188 C, D, E Visa Requirements
In this column, we will look at the requirements for the 188C Significant Investor, 188D Premium investor, 188E Entrepreneur Visa.
188C Significant Investor Visa requires nomination by an Australian State/ Territory government or AUSTRADE but unlike 188A and 188B visa, it is not a point-based immigration programme. In addition, anyone can apply for the visa without the age limit.
For grant of the visa, the applicant must maintain an investment of at least AUD 5 million in a complying investment for 4 years. A complying investment for the purposes of the Significant Investor Visa must be made up of:
- At least $500,000 in venture capital and growth private equity funds which invest in start-ups and small private companies
- At least $1.5 million in approved managed funds investing in emerging companies listed on the Australian Stock Exchange
- A balancing investment of up to $3 million in managed funds that may invest in a range of assets, including ASX-listed companies, Australian corporate bonds or notes, annuities and commercial real estate
188D Premium Investor Visa requires nomination by an AUSTRADE, but it is not a point-based immigration programme, and anyone can apply for the visa without the age limit.
This visa requires to invest at least AUD 15 million into complying investments in Australia. The biggest advantage of this visa is that the applicant can apply for permanent residence after maintained an investment in Australia for only 1 year.
188E Entrepreneur Visa requires nomination by an Australian State/ Territory government and only people under 55 years of age at the time of submission of an EOI (Expression of Interest) are eligible to apply for the visa. The applicant must demonstrate at least competent English, that is, obtaining not less than 6 in each of the 4 components in the IELTS test.
To apply for the Entrepreneur Visa, the applicant will need to have an agreement for at least $200,000 in funding from one or more of the following sources:
- Commonwealth agencies
- State and territory governments
- Publicly funded research organisations
- Investors registered as Venture Capital Limited Partnerships or Early Stage Venture Capital Limited Partnerships
The applicant must undertake a complying entrepreneur activity in Australia for 4 years, except certain activities which are purchase of an existing business or franchise, real estate activities and labour hire activities.
In the next column, we will explain the 188C Significant Investor, 188D Premium investor, 188E Entrepreneur Visa more clearly with real life cases.
188 C,D,E Real Life cases
In this column, we will take a closer look at 188C Significant Investor, 188D Premium Investor, and 188E Entrepreneur Visa with real-life cases on the visas.
The most frequently asked question regarding the 188C Significant Investor Visa is whether the purchasing of a house, commercial property or golf course etc. meets AUD $5 million investment requirements.
The answer is NO.
Mr. Wang in China heard that his relative’s acquaintance PR for Australia through the 188 Investor Visa program after acquiring real estate in Australia.
However, this is not true.
He has confused by misunderstanding the provisions of the Immigration Regulation that allow 188C visa holder to invest in commercial property for AUD $3 million out of the AUD $5 million. However, this investment in commercial property is only allowed through a designated managed fund.
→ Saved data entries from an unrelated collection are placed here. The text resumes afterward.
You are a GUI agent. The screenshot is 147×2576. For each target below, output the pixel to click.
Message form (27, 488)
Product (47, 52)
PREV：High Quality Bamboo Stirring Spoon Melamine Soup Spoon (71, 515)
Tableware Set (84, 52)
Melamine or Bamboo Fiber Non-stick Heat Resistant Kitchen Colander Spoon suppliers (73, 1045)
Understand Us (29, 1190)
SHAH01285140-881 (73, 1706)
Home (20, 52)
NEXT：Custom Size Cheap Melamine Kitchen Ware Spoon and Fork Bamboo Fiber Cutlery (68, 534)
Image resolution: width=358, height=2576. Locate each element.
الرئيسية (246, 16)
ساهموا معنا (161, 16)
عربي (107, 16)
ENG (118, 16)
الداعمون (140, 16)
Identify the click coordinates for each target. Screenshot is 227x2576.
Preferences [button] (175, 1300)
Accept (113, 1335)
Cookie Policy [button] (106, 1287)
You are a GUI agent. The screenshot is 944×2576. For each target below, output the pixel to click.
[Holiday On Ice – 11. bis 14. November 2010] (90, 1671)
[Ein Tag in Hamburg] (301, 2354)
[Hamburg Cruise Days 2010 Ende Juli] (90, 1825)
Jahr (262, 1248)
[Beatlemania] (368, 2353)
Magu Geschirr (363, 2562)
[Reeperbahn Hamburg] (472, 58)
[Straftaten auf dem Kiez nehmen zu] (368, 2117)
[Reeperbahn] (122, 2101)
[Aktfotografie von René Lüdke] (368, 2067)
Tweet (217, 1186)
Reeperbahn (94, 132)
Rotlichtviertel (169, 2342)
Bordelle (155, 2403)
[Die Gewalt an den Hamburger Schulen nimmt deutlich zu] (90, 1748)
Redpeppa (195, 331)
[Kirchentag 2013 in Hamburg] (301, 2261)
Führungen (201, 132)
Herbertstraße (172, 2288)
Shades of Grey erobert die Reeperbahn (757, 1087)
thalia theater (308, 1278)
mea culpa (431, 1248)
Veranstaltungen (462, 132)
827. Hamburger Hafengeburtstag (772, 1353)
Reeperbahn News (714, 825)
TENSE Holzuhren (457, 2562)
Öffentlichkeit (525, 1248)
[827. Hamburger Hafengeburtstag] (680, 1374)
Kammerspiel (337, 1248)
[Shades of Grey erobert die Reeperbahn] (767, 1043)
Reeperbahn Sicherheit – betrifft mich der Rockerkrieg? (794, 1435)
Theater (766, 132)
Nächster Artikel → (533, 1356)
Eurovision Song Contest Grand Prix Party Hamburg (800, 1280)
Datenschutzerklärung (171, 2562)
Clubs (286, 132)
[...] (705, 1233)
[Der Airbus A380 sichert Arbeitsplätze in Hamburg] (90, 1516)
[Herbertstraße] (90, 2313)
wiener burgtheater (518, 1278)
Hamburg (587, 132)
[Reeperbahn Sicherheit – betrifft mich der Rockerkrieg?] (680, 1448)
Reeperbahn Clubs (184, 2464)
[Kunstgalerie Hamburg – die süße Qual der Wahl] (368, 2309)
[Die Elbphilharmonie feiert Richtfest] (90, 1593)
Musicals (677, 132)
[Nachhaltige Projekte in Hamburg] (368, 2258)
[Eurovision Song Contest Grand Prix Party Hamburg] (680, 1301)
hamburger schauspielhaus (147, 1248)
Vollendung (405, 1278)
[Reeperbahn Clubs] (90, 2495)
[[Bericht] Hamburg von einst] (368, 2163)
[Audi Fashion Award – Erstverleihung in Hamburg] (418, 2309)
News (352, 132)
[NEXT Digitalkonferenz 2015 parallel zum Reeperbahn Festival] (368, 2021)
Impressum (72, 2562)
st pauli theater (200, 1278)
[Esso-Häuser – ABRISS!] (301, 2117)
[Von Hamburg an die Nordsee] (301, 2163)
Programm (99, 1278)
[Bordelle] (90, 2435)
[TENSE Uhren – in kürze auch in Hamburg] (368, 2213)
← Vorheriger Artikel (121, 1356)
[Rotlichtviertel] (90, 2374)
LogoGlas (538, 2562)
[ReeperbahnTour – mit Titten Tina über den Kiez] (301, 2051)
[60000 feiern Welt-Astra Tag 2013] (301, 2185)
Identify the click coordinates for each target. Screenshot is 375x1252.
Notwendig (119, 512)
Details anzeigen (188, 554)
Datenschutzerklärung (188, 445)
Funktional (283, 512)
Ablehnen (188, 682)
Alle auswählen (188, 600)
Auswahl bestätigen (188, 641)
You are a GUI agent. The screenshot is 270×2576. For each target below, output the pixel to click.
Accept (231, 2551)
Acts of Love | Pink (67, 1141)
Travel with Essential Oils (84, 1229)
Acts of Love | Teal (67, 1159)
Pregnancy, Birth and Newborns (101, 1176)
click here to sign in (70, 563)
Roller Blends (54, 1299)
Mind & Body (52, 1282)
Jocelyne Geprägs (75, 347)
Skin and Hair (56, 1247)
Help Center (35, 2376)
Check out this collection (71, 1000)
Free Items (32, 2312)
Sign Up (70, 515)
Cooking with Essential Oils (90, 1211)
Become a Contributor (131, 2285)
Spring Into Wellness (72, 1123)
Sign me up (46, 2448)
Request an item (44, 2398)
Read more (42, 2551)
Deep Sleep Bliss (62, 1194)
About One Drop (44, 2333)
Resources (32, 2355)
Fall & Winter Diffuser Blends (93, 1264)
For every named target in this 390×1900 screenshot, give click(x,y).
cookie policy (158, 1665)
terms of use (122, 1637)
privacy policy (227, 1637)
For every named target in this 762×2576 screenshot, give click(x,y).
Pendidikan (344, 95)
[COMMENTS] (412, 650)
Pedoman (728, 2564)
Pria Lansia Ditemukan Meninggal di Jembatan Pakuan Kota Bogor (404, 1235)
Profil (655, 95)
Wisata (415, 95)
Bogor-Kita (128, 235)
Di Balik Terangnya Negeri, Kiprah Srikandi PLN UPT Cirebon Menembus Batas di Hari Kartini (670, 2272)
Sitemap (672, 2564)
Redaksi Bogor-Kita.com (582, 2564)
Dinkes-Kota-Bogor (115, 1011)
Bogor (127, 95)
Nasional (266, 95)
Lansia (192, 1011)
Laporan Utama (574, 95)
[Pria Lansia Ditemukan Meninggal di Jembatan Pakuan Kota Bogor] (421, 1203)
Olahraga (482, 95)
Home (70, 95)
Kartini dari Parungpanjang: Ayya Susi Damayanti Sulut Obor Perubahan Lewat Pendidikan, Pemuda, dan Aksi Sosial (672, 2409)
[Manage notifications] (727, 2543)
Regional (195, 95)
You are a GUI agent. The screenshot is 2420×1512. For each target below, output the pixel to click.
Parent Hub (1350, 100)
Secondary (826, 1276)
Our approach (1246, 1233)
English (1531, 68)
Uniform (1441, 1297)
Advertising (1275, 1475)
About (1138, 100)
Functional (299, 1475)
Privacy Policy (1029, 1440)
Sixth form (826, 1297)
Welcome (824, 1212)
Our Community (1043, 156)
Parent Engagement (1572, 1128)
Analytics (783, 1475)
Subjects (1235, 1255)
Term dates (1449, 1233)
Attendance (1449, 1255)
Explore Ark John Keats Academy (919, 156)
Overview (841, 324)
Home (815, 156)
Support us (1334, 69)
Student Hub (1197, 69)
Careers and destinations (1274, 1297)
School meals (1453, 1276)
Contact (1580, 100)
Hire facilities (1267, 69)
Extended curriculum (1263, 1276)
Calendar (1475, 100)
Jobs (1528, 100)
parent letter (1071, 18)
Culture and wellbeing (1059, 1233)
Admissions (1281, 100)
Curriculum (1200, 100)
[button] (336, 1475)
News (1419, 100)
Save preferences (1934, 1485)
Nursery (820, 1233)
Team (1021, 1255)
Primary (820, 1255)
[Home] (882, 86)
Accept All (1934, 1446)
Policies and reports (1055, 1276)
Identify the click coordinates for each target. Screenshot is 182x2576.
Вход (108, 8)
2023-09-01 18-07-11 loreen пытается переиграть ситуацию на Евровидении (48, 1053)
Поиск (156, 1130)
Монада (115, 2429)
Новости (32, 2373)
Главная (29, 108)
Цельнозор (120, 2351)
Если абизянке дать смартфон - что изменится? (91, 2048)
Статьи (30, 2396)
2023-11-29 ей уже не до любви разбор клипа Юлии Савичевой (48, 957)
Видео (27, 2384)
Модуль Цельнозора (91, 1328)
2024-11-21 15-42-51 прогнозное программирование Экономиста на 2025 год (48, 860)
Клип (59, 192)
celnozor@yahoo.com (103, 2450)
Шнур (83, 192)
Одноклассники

Sometimes, the applicants for Business Talent Visa (Subclass 132A) are involved in property development business. At the end of the project, the applicant purchases back and reside in the developed property. It can be seen that they have obtained permanent residency by purchasing a residential property, but this is also a misleading case by looking at the result only and not knowing the exact pathway to meet the visa requirements.
188D Premium Investor Visa has the advantage of obtaining permanent residency in a shorter period of time, but due to the higher investment of AUD $15M, there are practically few applicants.
188E Entrepreneur Visa was initiated with a great expectation from September 10, 2016, while other 188 visas were in effect on July 1, 2012. However, only a few have been granted the visas over the past four years, because of the clause, “At least AUD $200,000 must be invested by designated venture capital or institution in Australian Immigration Law.”
So far, we have all looked at the visa requirements for obtaining 188 A, B, C, D & E visas with the real-life cases for each visa.
As mentioned in the first column of the Business Visa, 188 visas are not permanent residency visa.
After obtaining a 188 visa, the visa holder must meet each visa requirements to be eligible to apply for a permanent resident visa.
So, from the next column, we will find out the visa requirements for 888 Permanent Residency after obtaining a 188 Temporary Business Visa.
888A Real Life cases
In this column, we analyse the requirements in detail through real-life cases that occurs when a 188A vias holder prepares to apply for permanent residency through 888A visa after obtaining a temporary visa.
The requirements for the 888A visa written in the Immigration Law may seem simple. But in fact, there are many cases that 188A visa holders have lost time and money when they applied for permanent residency due to the wrong understanding by the explanation of someone who did not fully understand the visa requirements.
Among the many types of Business Investment Visas we’ve explained through our column so far, 188A Business Innovation Stream has the most mistakes made by applicants so we’ll take a close look at the real-life cases related to the 888A visa across two columns.
Mr. A, who has been successfully operating a business in his country for the past 10 years, planned to apply for permanent residency through 188A visa for immigration to Australia.
Mr. A was safely issued the 188A visa, but there was a conflict about giving up his business in his country and moving to Australia to meet the requirements of 888A visa.
Considering various factors, he decided to maintain his business in his country and to seek expert advice on business operation in Australia.
The above inquiry regarding business operation in Australia is one of the most frequently asked questions by 888A visa applicants.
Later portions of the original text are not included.